I aimed to standardize the work for these reasons

Create a value stream map through the organic evolution of the documentation.
Use as a baseline for Kaizens.
Stabilize the system of work by reducing the overburden through the adoption of standards.

Standardising the work was an informal way of developing a Value Stream Map. I tried to gradually understand the whole system of work through informal conversations. First we documented the current conditions, then we improved upon it. Then if someone else wanted to try an improvement, they had to check if they were working according to the standard. If they weren’t they first had to change to the standard because typically that standard would have already been a better practice. What I didn’t do is blindly document everything or try to map everything because what people say is the process and what actually is often turn out to be two different things.
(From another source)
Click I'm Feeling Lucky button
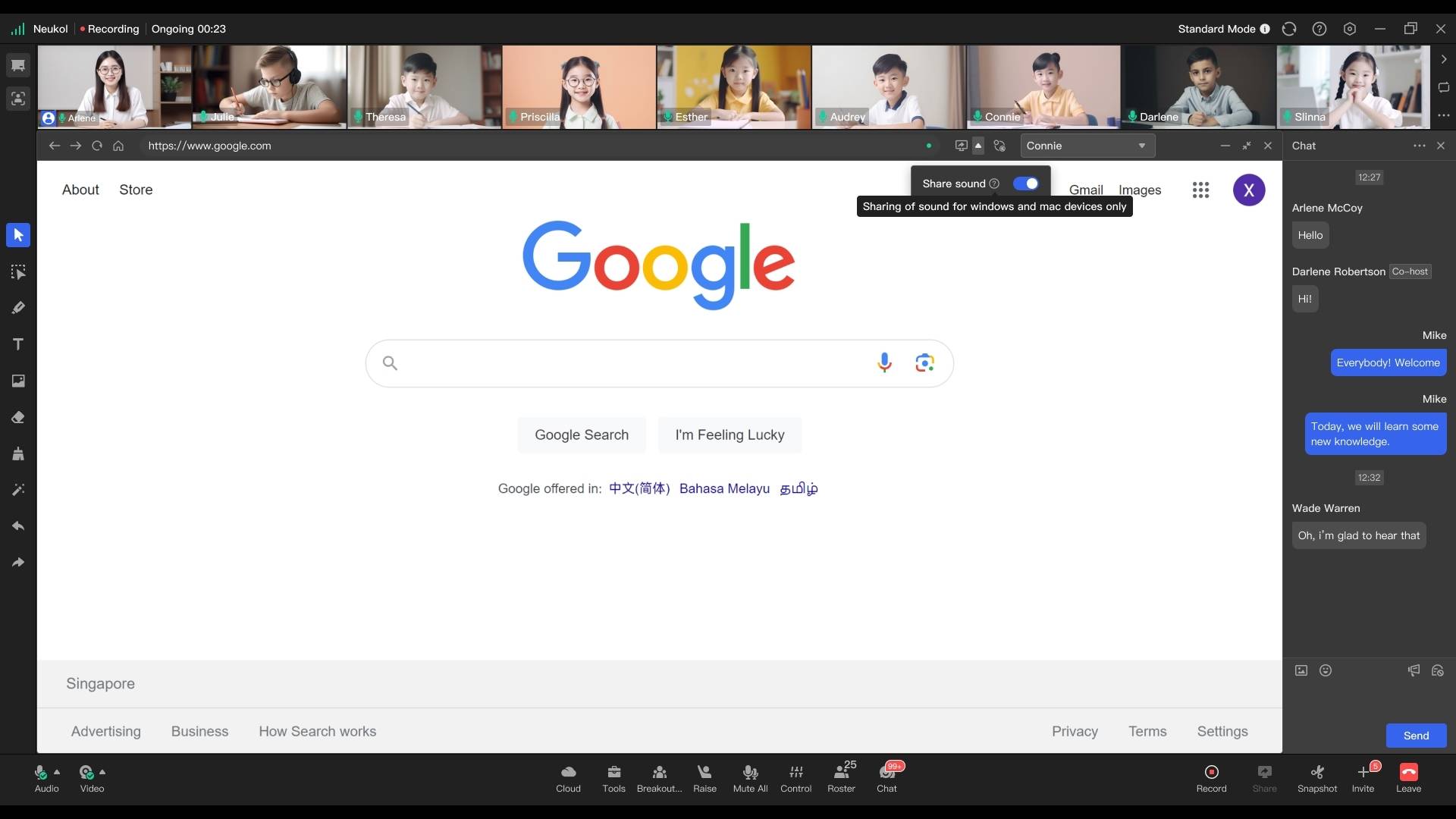Image resolution: width=1456 pixels, height=819 pixels. pyautogui.click(x=730, y=435)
In addition to organically developing the VSM, another use for standardising the work was to compare improvements. The documentation also had to have enough information to compare improvements. Each time someone wanted to change something, they needed to make a hypotheses that compared their idea to the standard. Without a standard, it would be like running a test without a baseline which they understood.
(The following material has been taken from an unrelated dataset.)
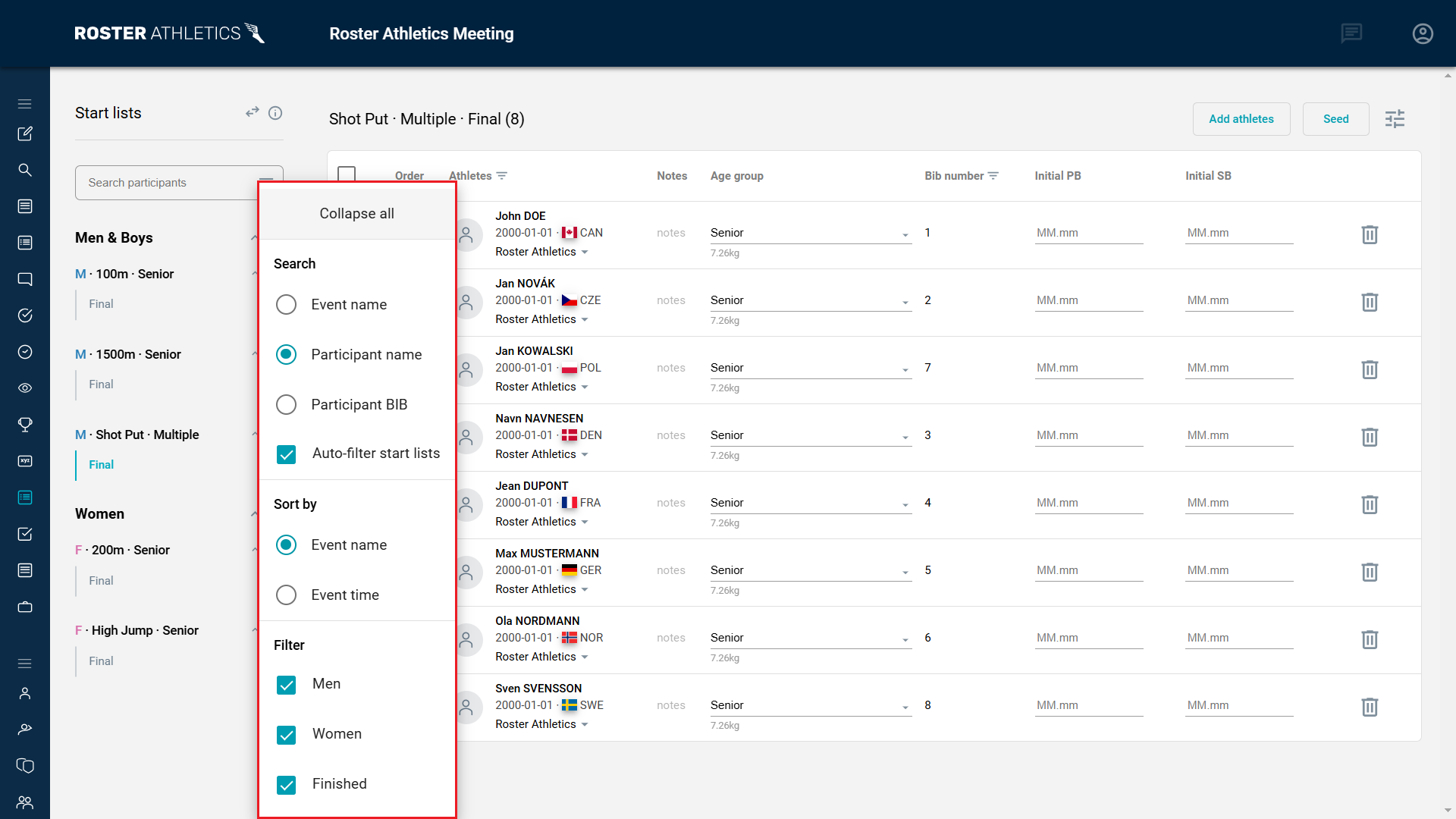Click Collapse all menu item

click(356, 214)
Though there were standards, they were very loosely followed or there was almost a different way of working for each tester. I think this happened because everyone just got so busy that there wasn’t enough time for coaching or peer-reviews etc. One challenge in getting folks to adopt a standard that requires so much details is fear.
I think folks kept the test cases light on details to protect their job-security.
That is, if nobody can read their work, then nobody can replace them.
By showing the team that the test cases written in the DSL can be automatically converted into automation, I feel it helped reduce the resistance because they learnt new skills. With the exception of the COBOL testers most of the testers didn’t write test cases in a way that another tester could understand and execute their tests.
In the COBOL testing team, if someone finished their work for the release earlier, they could help others who were falling behind. Understanding the tests would make it easier for the testers to practice pairing, teaming, mobbing or swarming and therefore reduce the overburden.

Operational Definitions

How much did we document, like to what level of detail? There was enough detail such that individuals could follow the improvement journey of their peers at their own pace with minimal (not none) guidance. They also had to be short enough that one could make the change to their way of working whenever they had down time for an hour or so. An example is a simple checklist of 10 steps to installing Eclipse.
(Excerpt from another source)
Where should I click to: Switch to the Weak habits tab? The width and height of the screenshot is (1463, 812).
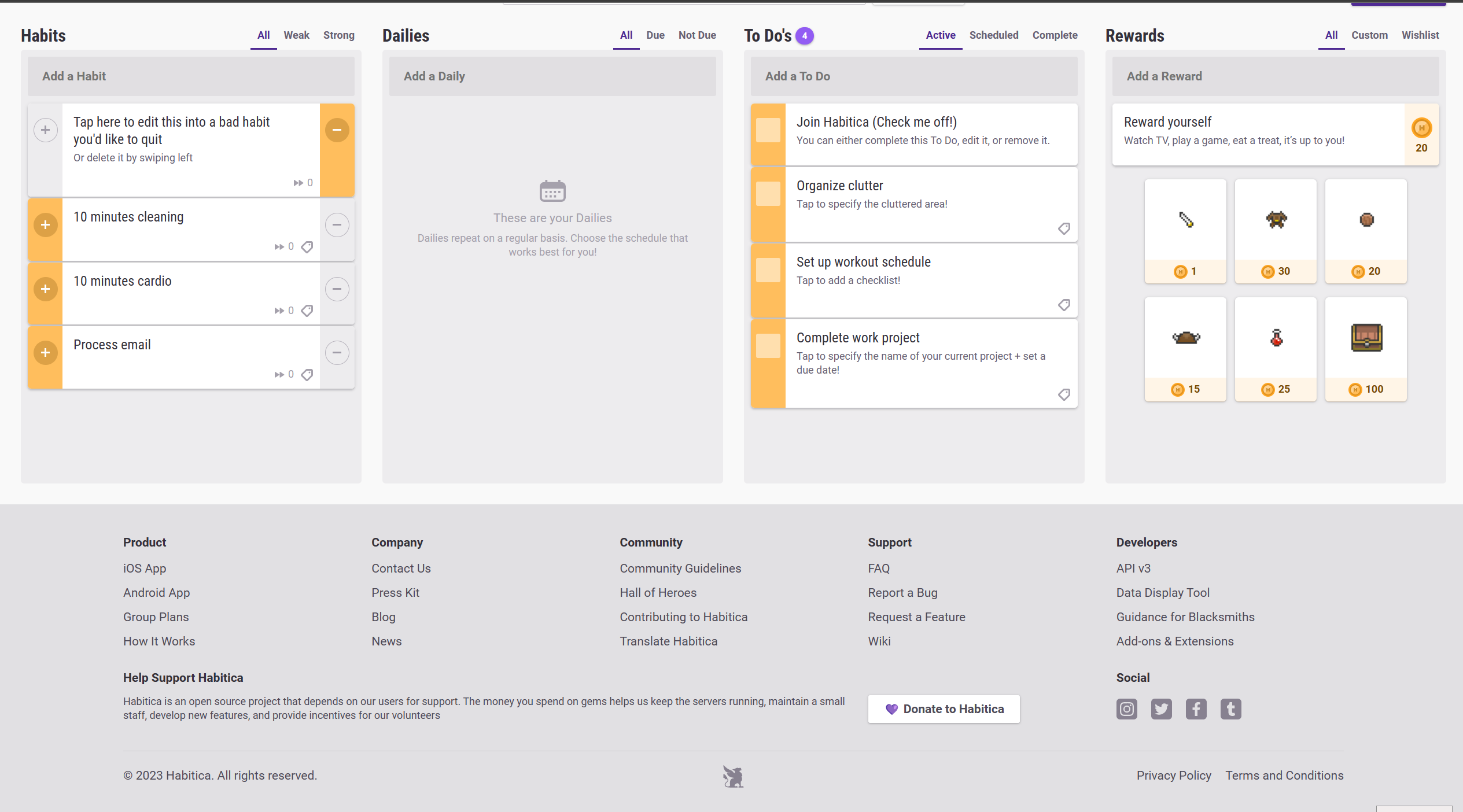(296, 35)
More recently I learnt about operational definitions and their impact on variation. The analogy that was given to me was if you tell someone to test something which requires measuring, whether you use a micrometer or caliper will produce different results. Reflecting on that I’d say one goal of the documentation was to prevent problems and therefore reduce variation in our processes. So we started with light documentation and then only updated it when we found another source of variation could be prevented.

These are some examples

Install Eclipse. In the beginning, that was the step, but in the end, we had to specify the version and package type as well. If we didn’t specify either then, later when someone needed to use an EMF feature, they’d try and install the plug-ins but often get them wrong so we specified the package. Similar for the version, there were little issues folks would run into and then work around it, which would create overburden. To me these things were perceived as special cause variation, but really there was a common cause for all the incompatibility issues we ran into. Because we hadn’t defined the step of setting up the testers laptop, it actually got in the way of us properly measuring the impact of code generation on test execution.
Test it. How two testers interpreted a test step and therefore passed or failed a test also varied around coverage and retesting. Because of time constraints mainly, they didn’t test beyond the original failing test when a bug was fixed or either they had breadth but not depth of coverage or vice versa. By specifying that they use the ubiquitous language to write a test automated test execution could be leveraged earlier and more frequently. Also the DSL ensured we’d work towards a graph model and model based testing which would slowly allow us to choose graph traversal algorithms to select tests coverage.
Mock it. If you just mock someone else’s code, then you might discover you’re not on the same page as them when you do integration tests. Better is to have them make the mock and give it to you as a promise of functionality. Even that might not be good enough if they don’t test against the mock to make sure they’e keeping that promise. So instead of telling someone to mock something, I think I’d say, use a mock made by the service provider which they test as part of their build process. Here, the impact of not specifying how to mock resulted in data that would indicate that earlier testing yields little to no improvement because you still wind up with integration testing issues.